[Provided data]:
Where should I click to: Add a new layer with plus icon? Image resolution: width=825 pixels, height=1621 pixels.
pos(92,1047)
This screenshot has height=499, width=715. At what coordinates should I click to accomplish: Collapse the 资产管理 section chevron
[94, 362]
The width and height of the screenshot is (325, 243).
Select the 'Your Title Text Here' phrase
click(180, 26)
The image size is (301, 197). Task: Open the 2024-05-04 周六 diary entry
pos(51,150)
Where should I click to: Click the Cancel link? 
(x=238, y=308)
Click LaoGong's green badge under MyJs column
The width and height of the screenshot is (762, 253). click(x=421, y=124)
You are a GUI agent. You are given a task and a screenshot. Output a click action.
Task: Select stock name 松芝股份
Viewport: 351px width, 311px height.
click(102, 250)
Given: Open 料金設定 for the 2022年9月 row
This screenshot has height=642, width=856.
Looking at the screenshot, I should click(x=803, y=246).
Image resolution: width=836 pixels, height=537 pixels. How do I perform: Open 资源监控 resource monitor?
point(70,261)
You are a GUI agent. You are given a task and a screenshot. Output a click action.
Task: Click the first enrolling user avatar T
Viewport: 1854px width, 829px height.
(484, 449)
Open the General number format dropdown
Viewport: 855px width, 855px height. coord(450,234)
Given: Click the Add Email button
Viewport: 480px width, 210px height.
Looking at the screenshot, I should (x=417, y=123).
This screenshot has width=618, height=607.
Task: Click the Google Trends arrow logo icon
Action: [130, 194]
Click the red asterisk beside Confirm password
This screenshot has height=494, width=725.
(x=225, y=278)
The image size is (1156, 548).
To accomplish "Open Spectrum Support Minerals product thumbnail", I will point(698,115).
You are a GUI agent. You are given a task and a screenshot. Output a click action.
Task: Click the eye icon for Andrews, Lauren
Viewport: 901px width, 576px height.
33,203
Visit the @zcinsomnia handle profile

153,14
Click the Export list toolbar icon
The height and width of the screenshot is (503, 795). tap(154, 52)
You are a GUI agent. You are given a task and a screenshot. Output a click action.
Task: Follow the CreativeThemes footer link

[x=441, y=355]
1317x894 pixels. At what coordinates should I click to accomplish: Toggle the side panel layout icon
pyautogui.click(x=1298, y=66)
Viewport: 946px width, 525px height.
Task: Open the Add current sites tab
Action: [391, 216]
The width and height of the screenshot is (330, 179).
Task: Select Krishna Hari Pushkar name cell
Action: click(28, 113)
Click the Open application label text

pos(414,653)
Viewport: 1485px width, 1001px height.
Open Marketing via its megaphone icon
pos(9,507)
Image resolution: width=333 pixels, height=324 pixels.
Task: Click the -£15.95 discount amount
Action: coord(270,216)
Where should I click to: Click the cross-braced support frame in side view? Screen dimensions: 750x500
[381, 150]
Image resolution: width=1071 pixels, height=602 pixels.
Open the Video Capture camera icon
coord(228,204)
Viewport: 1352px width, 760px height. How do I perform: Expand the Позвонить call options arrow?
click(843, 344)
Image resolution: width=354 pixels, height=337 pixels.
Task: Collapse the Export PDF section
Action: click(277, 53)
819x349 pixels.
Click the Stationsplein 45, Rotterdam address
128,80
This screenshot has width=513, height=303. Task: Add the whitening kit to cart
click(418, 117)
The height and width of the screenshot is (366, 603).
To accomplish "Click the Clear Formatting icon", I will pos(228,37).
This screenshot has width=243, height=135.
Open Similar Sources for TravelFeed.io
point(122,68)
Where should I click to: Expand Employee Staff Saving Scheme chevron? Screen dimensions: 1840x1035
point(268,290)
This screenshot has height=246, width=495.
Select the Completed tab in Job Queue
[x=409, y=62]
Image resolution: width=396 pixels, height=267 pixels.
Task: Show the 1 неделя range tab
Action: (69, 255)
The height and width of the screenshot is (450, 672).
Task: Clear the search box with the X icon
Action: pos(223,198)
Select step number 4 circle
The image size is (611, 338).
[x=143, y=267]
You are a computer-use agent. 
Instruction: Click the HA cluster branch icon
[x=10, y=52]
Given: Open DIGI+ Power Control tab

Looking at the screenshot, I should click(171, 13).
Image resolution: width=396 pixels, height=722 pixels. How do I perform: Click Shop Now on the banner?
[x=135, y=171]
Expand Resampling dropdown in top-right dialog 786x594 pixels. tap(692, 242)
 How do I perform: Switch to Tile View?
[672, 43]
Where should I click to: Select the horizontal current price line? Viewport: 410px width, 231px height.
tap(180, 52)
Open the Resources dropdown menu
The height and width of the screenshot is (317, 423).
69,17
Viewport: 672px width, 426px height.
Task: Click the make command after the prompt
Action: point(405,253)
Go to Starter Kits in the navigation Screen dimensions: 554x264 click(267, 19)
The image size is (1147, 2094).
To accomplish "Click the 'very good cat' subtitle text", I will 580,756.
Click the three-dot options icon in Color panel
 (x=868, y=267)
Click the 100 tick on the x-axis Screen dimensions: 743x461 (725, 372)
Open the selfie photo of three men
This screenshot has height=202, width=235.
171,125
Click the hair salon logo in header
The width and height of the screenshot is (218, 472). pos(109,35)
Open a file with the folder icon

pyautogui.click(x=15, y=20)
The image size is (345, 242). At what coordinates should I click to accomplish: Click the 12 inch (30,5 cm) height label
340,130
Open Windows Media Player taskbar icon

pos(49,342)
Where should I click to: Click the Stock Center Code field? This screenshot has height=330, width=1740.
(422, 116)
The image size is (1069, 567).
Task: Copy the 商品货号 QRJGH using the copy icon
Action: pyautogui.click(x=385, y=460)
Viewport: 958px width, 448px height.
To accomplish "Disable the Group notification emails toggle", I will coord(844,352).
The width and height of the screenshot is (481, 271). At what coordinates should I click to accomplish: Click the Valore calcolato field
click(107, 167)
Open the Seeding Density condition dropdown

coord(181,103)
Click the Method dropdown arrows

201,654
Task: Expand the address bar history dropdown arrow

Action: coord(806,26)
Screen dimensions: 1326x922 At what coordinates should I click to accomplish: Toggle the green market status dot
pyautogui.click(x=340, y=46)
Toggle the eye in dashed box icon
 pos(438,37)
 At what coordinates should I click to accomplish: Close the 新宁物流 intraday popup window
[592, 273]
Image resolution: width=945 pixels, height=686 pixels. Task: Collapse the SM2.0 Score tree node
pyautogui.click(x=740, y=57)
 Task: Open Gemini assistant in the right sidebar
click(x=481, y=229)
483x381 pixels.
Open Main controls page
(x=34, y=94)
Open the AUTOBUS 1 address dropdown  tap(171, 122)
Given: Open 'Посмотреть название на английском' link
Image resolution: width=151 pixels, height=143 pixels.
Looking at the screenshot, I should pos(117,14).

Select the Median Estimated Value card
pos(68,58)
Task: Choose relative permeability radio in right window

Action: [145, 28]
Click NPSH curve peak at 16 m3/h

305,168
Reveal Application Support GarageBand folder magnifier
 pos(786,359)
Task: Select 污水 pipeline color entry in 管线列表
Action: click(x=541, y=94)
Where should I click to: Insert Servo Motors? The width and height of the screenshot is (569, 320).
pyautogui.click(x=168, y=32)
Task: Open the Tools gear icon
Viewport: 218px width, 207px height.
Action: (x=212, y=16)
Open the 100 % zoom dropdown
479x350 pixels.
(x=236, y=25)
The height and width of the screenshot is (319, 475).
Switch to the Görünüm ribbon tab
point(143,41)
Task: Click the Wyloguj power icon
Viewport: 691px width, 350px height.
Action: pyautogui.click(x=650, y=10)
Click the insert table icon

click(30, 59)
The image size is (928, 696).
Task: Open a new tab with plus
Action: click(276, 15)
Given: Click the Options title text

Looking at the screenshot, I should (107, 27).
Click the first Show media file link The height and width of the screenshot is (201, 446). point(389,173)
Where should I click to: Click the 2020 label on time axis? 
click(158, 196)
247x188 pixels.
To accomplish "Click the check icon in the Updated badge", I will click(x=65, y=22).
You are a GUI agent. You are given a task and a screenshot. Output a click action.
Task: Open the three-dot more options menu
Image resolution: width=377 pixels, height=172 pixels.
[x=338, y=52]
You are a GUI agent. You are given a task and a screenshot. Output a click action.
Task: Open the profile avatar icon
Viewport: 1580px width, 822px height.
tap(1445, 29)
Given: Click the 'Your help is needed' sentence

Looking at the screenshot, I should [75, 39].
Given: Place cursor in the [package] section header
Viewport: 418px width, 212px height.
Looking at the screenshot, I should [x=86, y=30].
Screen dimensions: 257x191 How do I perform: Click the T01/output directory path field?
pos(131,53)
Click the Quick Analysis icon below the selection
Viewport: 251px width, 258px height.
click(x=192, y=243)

[The task]:
Above are the records; from them, give again exactly the lines from the one containing "Given: Open 'Посмотреть" to the one containing "Given: Place cursor", both lines included, and nothing more.

[Problem solution]:
Given: Open 'Посмотреть название на английском' link
Image resolution: width=151 pixels, height=143 pixels.
Looking at the screenshot, I should pos(117,14).

Select the Median Estimated Value card
pos(68,58)
Task: Choose relative permeability radio in right window

Action: [145, 28]
Click NPSH curve peak at 16 m3/h

305,168
Reveal Application Support GarageBand folder magnifier
 pos(786,359)
Task: Select 污水 pipeline color entry in 管线列表
Action: click(x=541, y=94)
Where should I click to: Insert Servo Motors? The width and height of the screenshot is (569, 320).
pyautogui.click(x=168, y=32)
Task: Open the Tools gear icon
Viewport: 218px width, 207px height.
Action: (x=212, y=16)
Open the 100 % zoom dropdown
479x350 pixels.
(x=236, y=25)
The height and width of the screenshot is (319, 475).
Switch to the Görünüm ribbon tab
point(143,41)
Task: Click the Wyloguj power icon
Viewport: 691px width, 350px height.
Action: pyautogui.click(x=650, y=10)
Click the insert table icon

click(30, 59)
The image size is (928, 696).
Task: Open a new tab with plus
Action: click(276, 15)
Given: Click the Options title text

Looking at the screenshot, I should (107, 27).
Click the first Show media file link The height and width of the screenshot is (201, 446). point(389,173)
Where should I click to: Click the 2020 label on time axis? 
click(158, 196)
247x188 pixels.
To accomplish "Click the check icon in the Updated badge", I will click(x=65, y=22).
You are a GUI agent. You are given a task and a screenshot. Output a click action.
Task: Open the three-dot more options menu
Image resolution: width=377 pixels, height=172 pixels.
[x=338, y=52]
You are a GUI agent. You are given a task and a screenshot. Output a click action.
Task: Open the profile avatar icon
Viewport: 1580px width, 822px height.
tap(1445, 29)
Given: Click the 'Your help is needed' sentence

Looking at the screenshot, I should [75, 39].
Given: Place cursor in the [package] section header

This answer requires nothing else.